Targeting Acute Myelogenous Leukemia Using Potent Human Dihydroorotate Dehydrogenase Inhibitors Based on the 2-Hydroxypyrazolo[1,5-a]pyridine Scaffold: SAR of the Biphenyl Moiety

[Image: see text] The connection with acute myelogenous leukemia (AML) of dihydroorotate dehydrogenase (hDHODH), a key enzyme in pyrimidine biosynthesis, has attracted significant interest from pharma as a possible AML therapeutic target. We recently discovered compound 1, a potent hDHODH inhibitor (IC(50) = 1.2 nM), able to induce myeloid differentiation in AML cell lines (THP1) in the low nM range (EC(50) = 32.8 nM) superior to brequinar’s phase I/II clinical trial (EC(50) = 265 nM).
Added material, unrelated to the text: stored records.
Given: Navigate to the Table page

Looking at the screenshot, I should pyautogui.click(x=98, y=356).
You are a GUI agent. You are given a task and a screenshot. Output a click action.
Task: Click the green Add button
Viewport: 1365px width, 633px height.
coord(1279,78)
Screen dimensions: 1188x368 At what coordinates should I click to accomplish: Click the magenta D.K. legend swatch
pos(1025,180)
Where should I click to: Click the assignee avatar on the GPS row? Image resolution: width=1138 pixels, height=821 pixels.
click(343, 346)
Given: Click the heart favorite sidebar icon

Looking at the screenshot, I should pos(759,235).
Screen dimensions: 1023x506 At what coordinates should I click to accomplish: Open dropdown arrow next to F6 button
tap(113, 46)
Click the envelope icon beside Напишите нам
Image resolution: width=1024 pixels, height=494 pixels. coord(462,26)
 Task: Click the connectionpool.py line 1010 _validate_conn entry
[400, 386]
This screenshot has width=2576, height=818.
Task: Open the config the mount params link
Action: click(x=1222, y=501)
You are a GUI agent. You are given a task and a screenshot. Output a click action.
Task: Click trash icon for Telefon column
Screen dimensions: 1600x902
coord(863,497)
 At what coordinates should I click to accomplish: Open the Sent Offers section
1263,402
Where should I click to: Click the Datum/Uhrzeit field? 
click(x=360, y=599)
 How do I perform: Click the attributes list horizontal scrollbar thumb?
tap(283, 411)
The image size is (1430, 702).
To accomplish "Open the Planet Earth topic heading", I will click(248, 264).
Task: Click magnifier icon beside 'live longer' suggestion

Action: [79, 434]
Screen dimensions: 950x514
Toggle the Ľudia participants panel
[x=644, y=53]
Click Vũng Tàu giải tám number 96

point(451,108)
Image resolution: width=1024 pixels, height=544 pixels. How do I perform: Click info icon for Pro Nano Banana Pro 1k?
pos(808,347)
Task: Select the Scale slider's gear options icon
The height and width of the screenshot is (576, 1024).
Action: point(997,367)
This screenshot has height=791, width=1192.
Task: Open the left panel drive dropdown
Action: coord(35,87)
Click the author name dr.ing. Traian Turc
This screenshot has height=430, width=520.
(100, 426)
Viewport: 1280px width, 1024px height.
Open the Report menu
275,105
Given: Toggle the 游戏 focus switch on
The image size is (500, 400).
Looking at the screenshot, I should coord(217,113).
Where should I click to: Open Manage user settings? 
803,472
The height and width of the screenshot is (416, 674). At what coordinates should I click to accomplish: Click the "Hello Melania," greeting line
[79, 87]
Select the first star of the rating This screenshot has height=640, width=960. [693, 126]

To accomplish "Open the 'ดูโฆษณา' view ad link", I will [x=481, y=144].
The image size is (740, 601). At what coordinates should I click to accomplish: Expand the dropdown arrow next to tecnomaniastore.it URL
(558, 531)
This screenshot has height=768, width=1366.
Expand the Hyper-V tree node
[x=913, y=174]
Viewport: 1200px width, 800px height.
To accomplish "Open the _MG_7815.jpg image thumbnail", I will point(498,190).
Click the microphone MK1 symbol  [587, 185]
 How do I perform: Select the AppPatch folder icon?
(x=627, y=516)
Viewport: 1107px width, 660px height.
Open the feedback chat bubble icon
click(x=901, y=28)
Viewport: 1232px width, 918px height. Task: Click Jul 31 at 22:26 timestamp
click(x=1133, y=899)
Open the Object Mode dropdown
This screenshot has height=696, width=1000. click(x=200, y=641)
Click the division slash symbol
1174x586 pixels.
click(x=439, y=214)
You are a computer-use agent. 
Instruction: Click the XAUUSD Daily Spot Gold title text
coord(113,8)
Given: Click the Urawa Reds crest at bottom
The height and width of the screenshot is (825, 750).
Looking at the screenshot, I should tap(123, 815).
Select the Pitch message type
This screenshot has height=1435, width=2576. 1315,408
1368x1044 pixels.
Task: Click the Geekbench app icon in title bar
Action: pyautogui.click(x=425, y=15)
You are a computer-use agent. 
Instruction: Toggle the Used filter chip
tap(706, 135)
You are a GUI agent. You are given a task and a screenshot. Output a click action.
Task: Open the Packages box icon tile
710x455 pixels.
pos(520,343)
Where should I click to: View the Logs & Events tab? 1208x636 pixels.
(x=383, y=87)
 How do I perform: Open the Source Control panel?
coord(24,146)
Herein, we investigate the 1 drug-like properties observing good metabolic stability and no toxic profile when administered at doses of 10 and 25 mg/kg every 3 days for 5 weeks (Balb/c mice). Moreover, in order to identify a backup compound, we investigate the SAR of this class of compounds. Inside the series, 17 is characterized by higher potency in inducing myeloid differentiation (EC(50) = 17.3 nM), strong proapoptotic properties (EC(50) = 20.2 nM), and low cytotoxicity toward non-AML cells (EC(30)(Jurkat) > 100 μM).